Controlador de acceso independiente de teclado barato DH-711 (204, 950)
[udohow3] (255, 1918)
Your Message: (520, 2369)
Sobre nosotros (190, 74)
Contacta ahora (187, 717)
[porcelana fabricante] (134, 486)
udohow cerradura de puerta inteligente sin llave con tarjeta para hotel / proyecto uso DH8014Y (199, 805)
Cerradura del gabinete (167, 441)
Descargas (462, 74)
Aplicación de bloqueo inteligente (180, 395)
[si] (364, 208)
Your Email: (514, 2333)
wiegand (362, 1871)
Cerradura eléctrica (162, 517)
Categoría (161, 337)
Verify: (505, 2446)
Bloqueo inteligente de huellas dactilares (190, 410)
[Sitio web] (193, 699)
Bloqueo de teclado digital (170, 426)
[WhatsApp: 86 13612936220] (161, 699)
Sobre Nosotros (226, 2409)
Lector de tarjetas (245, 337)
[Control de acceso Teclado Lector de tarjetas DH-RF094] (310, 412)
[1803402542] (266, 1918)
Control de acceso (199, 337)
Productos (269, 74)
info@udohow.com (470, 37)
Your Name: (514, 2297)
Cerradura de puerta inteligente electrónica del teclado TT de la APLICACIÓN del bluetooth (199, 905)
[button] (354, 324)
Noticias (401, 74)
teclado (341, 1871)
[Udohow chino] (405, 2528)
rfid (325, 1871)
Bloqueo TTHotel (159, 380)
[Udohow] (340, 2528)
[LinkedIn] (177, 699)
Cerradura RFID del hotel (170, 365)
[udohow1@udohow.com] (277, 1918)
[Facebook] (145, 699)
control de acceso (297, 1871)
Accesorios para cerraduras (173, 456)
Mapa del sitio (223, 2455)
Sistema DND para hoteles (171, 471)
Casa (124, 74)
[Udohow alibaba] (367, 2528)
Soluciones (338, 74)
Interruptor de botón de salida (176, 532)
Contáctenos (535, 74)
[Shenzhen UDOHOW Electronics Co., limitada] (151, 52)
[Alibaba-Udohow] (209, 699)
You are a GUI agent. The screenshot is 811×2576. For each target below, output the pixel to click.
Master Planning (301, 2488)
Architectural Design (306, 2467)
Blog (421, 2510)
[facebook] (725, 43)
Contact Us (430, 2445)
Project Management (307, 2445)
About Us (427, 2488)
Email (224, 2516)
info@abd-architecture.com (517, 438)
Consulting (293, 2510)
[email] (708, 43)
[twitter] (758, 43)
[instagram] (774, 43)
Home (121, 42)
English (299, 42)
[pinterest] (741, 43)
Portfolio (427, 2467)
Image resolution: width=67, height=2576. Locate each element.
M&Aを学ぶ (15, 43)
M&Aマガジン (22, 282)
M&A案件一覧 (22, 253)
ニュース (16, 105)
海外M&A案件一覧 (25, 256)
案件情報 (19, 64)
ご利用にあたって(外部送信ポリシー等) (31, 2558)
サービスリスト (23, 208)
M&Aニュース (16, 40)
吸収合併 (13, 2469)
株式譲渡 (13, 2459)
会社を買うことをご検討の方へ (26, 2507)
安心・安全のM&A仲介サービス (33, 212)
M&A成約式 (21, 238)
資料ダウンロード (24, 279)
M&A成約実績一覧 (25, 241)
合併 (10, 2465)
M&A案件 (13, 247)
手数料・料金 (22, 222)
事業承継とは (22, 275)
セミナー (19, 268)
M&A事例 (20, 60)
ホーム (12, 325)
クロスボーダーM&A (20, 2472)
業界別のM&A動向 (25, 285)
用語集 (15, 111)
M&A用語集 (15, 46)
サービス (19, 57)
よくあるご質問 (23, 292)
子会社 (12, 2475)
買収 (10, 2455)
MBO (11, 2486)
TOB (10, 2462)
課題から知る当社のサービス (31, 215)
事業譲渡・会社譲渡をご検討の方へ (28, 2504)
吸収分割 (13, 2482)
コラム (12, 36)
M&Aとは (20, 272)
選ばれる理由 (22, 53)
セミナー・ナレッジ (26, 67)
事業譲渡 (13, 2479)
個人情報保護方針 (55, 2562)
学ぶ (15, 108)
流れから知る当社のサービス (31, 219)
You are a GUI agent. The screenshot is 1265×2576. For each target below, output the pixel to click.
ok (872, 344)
════
**What you will do**
Give back all of the records exactly as they were provided above.

**Exercise result**
Controlador de acceso independiente de teclado barato DH-711 (204, 950)
[udohow3] (255, 1918)
Your Message: (520, 2369)
Sobre nosotros (190, 74)
Contacta ahora (187, 717)
[porcelana fabricante] (134, 486)
udohow cerradura de puerta inteligente sin llave con tarjeta para hotel / proyecto uso DH8014Y (199, 805)
Cerradura del gabinete (167, 441)
Descargas (462, 74)
Aplicación de bloqueo inteligente (180, 395)
[si] (364, 208)
Your Email: (514, 2333)
wiegand (362, 1871)
Cerradura eléctrica (162, 517)
Categoría (161, 337)
Verify: (505, 2446)
Bloqueo inteligente de huellas dactilares (190, 410)
[Sitio web] (193, 699)
Bloqueo de teclado digital (170, 426)
[WhatsApp: 86 13612936220] (161, 699)
Sobre Nosotros (226, 2409)
Lector de tarjetas (245, 337)
[Control de acceso Teclado Lector de tarjetas DH-RF094] (310, 412)
[1803402542] (266, 1918)
Control de acceso (199, 337)
Productos (269, 74)
info@udohow.com (470, 37)
Your Name: (514, 2297)
Cerradura de puerta inteligente electrónica del teclado TT de la APLICACIÓN del bluetooth (199, 905)
[button] (354, 324)
Noticias (401, 74)
teclado (341, 1871)
[Udohow chino] (405, 2528)
rfid (325, 1871)
Bloqueo TTHotel (159, 380)
[Udohow] (340, 2528)
[LinkedIn] (177, 699)
Cerradura RFID del hotel (170, 365)
[udohow1@udohow.com] (277, 1918)
[Facebook] (145, 699)
control de acceso (297, 1871)
Accesorios para cerraduras (173, 456)
Mapa del sitio (223, 2455)
Sistema DND para hoteles (171, 471)
Casa (124, 74)
[Udohow alibaba] (367, 2528)
Soluciones (338, 74)
Interruptor de botón de salida (176, 532)
Contáctenos (535, 74)
[Shenzhen UDOHOW Electronics Co., limitada] (151, 52)
[Alibaba-Udohow] (209, 699)
You are a GUI agent. The screenshot is 811×2576. For each target below, output the pixel to click.
Master Planning (301, 2488)
Architectural Design (306, 2467)
Blog (421, 2510)
[facebook] (725, 43)
Contact Us (430, 2445)
Project Management (307, 2445)
About Us (427, 2488)
Email (224, 2516)
info@abd-architecture.com (517, 438)
Consulting (293, 2510)
[email] (708, 43)
[twitter] (758, 43)
[instagram] (774, 43)
Home (121, 42)
English (299, 42)
[pinterest] (741, 43)
Portfolio (427, 2467)
Image resolution: width=67, height=2576. Locate each element.
M&Aを学ぶ (15, 43)
M&Aマガジン (22, 282)
M&A案件一覧 (22, 253)
ニュース (16, 105)
海外M&A案件一覧 (25, 256)
案件情報 (19, 64)
ご利用にあたって(外部送信ポリシー等) (31, 2558)
サービスリスト (23, 208)
M&Aニュース (16, 40)
吸収合併 (13, 2469)
株式譲渡 (13, 2459)
会社を買うことをご検討の方へ (26, 2507)
安心・安全のM&A仲介サービス (33, 212)
M&A成約式 (21, 238)
資料ダウンロード (24, 279)
M&A成約実績一覧 (25, 241)
合併 (10, 2465)
M&A案件 (13, 247)
手数料・料金 (22, 222)
事業承継とは (22, 275)
セミナー (19, 268)
M&A事例 (20, 60)
ホーム (12, 325)
クロスボーダーM&A (20, 2472)
業界別のM&A動向 (25, 285)
用語集 (15, 111)
M&A用語集 (15, 46)
サービス (19, 57)
よくあるご質問 (23, 292)
子会社 (12, 2475)
買収 (10, 2455)
MBO (11, 2486)
TOB (10, 2462)
課題から知る当社のサービス (31, 215)
事業譲渡・会社譲渡をご検討の方へ (28, 2504)
吸収分割 (13, 2482)
コラム (12, 36)
M&Aとは (20, 272)
選ばれる理由 (22, 53)
セミナー・ナレッジ (26, 67)
事業譲渡 (13, 2479)
個人情報保護方針 (55, 2562)
学ぶ (15, 108)
流れから知る当社のサービス (31, 219)
You are a GUI agent. The screenshot is 1265×2576. For each target below, output the pixel to click.
ok (872, 344)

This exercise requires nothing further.